→ What is asked
Rewrite the lines below, substituting "navigation menu" for "hamburger menu" wherever it occurs and leaving everything else unchanged.

→ Raw data
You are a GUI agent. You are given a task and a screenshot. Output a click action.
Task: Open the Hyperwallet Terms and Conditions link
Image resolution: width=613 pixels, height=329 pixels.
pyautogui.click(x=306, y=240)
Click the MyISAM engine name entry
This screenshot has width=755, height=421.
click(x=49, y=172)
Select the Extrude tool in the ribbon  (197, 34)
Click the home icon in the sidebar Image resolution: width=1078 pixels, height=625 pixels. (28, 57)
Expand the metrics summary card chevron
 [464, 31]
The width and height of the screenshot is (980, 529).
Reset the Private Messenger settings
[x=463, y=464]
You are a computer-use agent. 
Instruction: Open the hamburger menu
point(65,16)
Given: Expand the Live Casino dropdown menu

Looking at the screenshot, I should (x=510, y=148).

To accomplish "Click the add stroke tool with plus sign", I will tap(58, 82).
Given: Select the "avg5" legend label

→ Exercise answer
You are a GUI agent. You are given a task and a screenshot. Output a click action.
Task: Open the Hyperwallet Terms and Conditions link
Image resolution: width=613 pixels, height=329 pixels.
pyautogui.click(x=306, y=240)
Click the MyISAM engine name entry
This screenshot has width=755, height=421.
click(x=49, y=172)
Select the Extrude tool in the ribbon  (197, 34)
Click the home icon in the sidebar Image resolution: width=1078 pixels, height=625 pixels. (28, 57)
Expand the metrics summary card chevron
 [464, 31]
The width and height of the screenshot is (980, 529).
Reset the Private Messenger settings
[x=463, y=464]
You are a computer-use agent. 
Instruction: Open the navigation menu
point(65,16)
Given: Expand the Live Casino dropdown menu

Looking at the screenshot, I should (x=510, y=148).

To accomplish "Click the add stroke tool with plus sign", I will tap(58, 82).
Given: Select the "avg5" legend label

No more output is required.